Try it: Start at the line below containing "The width and height of the screenshot is (595, 416)." and stop at the line containing "Given: Focus the 2.4G Security password field". Repeat every line of that stretch exactly, and nothing outside it.

Extracted data:
▬▬▬

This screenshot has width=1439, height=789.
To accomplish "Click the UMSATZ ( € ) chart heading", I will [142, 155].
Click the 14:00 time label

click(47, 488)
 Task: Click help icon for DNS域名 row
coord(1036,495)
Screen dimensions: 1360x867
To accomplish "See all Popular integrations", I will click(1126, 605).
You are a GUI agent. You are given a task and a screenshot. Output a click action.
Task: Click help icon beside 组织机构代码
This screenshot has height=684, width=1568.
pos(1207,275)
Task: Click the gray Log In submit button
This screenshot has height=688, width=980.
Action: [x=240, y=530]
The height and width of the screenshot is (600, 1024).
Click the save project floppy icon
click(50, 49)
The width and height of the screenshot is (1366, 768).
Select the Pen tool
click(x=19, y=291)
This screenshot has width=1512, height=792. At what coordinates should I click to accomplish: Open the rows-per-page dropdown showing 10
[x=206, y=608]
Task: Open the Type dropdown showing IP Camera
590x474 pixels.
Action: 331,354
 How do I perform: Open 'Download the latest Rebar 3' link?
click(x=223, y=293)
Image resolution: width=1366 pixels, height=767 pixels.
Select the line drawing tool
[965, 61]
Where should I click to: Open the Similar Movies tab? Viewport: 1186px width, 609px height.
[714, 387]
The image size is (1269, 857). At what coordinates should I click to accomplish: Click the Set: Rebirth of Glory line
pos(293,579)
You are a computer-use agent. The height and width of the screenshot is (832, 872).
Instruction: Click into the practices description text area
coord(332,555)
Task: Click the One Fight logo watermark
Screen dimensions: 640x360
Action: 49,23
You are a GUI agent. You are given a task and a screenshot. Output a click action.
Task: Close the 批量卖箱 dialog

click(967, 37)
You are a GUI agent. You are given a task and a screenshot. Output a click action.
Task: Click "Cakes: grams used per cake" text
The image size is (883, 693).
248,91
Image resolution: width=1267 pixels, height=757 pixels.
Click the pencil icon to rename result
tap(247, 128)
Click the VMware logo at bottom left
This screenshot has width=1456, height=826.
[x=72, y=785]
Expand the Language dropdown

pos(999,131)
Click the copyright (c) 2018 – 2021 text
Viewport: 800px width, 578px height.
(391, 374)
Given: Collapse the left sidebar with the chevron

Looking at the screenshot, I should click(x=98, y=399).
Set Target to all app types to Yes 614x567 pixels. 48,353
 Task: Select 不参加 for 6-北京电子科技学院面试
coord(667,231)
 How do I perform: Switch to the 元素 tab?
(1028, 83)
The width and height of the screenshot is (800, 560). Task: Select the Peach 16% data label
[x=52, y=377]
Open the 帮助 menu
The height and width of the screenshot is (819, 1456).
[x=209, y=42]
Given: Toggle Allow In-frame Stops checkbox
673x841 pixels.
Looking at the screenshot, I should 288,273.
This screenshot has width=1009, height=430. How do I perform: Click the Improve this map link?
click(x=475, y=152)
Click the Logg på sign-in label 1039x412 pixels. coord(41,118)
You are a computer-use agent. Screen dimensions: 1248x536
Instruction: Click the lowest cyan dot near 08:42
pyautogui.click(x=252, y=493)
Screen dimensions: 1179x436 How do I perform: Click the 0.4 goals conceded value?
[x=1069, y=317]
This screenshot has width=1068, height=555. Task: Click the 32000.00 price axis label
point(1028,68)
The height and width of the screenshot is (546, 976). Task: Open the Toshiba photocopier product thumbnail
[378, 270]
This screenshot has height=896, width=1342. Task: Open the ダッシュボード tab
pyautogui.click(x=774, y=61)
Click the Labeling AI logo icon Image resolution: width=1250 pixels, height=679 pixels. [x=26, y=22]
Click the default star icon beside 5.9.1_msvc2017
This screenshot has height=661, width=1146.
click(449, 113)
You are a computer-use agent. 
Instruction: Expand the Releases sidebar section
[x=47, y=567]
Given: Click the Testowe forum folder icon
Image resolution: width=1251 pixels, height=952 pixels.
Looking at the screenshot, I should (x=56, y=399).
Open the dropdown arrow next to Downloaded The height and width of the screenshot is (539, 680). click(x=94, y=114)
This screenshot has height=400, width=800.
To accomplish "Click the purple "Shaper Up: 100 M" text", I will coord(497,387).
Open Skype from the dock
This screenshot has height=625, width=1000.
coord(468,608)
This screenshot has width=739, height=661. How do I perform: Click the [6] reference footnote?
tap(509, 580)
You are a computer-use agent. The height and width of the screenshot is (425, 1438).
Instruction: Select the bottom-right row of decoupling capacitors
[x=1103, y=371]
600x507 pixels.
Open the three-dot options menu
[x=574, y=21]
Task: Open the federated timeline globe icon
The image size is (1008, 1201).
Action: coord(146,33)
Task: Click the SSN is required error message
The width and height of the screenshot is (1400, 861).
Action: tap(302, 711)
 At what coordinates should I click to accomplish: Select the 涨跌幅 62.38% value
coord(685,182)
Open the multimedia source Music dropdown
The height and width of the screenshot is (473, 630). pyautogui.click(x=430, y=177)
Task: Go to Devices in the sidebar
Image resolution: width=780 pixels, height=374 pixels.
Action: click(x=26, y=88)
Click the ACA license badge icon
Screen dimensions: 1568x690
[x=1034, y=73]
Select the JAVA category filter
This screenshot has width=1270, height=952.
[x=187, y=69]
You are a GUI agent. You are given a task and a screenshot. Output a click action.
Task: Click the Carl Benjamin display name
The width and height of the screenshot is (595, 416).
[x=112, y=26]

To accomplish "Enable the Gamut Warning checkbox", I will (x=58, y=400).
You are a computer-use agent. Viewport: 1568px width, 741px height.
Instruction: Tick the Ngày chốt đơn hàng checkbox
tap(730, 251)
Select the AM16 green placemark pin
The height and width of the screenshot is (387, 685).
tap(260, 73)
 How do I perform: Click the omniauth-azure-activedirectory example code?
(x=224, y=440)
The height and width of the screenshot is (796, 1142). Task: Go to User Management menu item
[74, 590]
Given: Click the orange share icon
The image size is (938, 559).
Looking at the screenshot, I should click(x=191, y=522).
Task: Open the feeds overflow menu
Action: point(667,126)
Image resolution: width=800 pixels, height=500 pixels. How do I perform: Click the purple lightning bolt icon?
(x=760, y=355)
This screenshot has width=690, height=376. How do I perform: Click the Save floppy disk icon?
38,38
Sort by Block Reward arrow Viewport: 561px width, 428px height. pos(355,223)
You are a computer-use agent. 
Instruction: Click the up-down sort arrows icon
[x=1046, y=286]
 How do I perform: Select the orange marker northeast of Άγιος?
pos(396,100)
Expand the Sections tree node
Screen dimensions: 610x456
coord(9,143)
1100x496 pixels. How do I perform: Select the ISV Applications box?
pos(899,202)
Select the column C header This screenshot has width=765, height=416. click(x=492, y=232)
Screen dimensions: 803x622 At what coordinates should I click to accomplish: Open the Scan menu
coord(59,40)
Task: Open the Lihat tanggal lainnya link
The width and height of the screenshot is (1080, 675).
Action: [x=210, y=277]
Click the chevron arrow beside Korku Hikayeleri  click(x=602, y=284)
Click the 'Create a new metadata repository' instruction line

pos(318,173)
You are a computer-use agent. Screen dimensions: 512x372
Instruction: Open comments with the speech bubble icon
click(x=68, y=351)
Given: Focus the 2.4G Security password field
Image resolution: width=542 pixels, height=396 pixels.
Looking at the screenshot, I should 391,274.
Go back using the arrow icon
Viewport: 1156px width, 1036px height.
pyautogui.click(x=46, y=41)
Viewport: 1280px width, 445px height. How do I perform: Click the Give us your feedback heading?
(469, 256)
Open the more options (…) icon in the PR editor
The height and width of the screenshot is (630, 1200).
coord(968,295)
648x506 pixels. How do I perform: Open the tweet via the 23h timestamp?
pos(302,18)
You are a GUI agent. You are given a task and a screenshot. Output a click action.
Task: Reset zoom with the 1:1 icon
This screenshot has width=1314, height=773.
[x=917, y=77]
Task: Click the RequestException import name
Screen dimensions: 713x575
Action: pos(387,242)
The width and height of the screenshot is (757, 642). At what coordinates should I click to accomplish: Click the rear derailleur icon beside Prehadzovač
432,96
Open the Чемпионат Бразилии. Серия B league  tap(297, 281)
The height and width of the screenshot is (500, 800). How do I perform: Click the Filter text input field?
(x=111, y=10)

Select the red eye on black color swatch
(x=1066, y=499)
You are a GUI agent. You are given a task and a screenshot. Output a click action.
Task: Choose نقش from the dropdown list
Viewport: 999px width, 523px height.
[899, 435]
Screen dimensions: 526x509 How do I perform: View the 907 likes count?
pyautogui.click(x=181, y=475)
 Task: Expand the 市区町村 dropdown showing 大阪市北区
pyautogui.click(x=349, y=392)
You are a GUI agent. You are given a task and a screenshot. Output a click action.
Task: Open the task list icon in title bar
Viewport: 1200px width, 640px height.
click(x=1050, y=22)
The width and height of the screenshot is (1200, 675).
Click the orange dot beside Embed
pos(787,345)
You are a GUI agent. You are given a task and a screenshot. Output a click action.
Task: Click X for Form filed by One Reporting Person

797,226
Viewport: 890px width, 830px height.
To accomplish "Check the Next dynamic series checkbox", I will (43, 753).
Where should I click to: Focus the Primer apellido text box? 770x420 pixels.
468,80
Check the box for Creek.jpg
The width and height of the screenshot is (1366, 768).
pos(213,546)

▬▬▬

Output of the exercise:
The width and height of the screenshot is (595, 416).
[x=112, y=26]

To accomplish "Enable the Gamut Warning checkbox", I will (x=58, y=400).
You are a computer-use agent. Viewport: 1568px width, 741px height.
Instruction: Tick the Ngày chốt đơn hàng checkbox
tap(730, 251)
Select the AM16 green placemark pin
The height and width of the screenshot is (387, 685).
tap(260, 73)
 How do I perform: Click the omniauth-azure-activedirectory example code?
(x=224, y=440)
The height and width of the screenshot is (796, 1142). Task: Go to User Management menu item
[74, 590]
Given: Click the orange share icon
The image size is (938, 559).
Looking at the screenshot, I should click(x=191, y=522).
Task: Open the feeds overflow menu
Action: point(667,126)
Image resolution: width=800 pixels, height=500 pixels. How do I perform: Click the purple lightning bolt icon?
(x=760, y=355)
This screenshot has width=690, height=376. How do I perform: Click the Save floppy disk icon?
38,38
Sort by Block Reward arrow Viewport: 561px width, 428px height. pos(355,223)
You are a computer-use agent. 
Instruction: Click the up-down sort arrows icon
[x=1046, y=286]
 How do I perform: Select the orange marker northeast of Άγιος?
pos(396,100)
Expand the Sections tree node
Screen dimensions: 610x456
coord(9,143)
1100x496 pixels. How do I perform: Select the ISV Applications box?
pos(899,202)
Select the column C header This screenshot has width=765, height=416. click(x=492, y=232)
Screen dimensions: 803x622 At what coordinates should I click to accomplish: Open the Scan menu
coord(59,40)
Task: Open the Lihat tanggal lainnya link
The width and height of the screenshot is (1080, 675).
Action: [x=210, y=277]
Click the chevron arrow beside Korku Hikayeleri  click(x=602, y=284)
Click the 'Create a new metadata repository' instruction line

pos(318,173)
You are a computer-use agent. Screen dimensions: 512x372
Instruction: Open comments with the speech bubble icon
click(x=68, y=351)
Given: Focus the 2.4G Security password field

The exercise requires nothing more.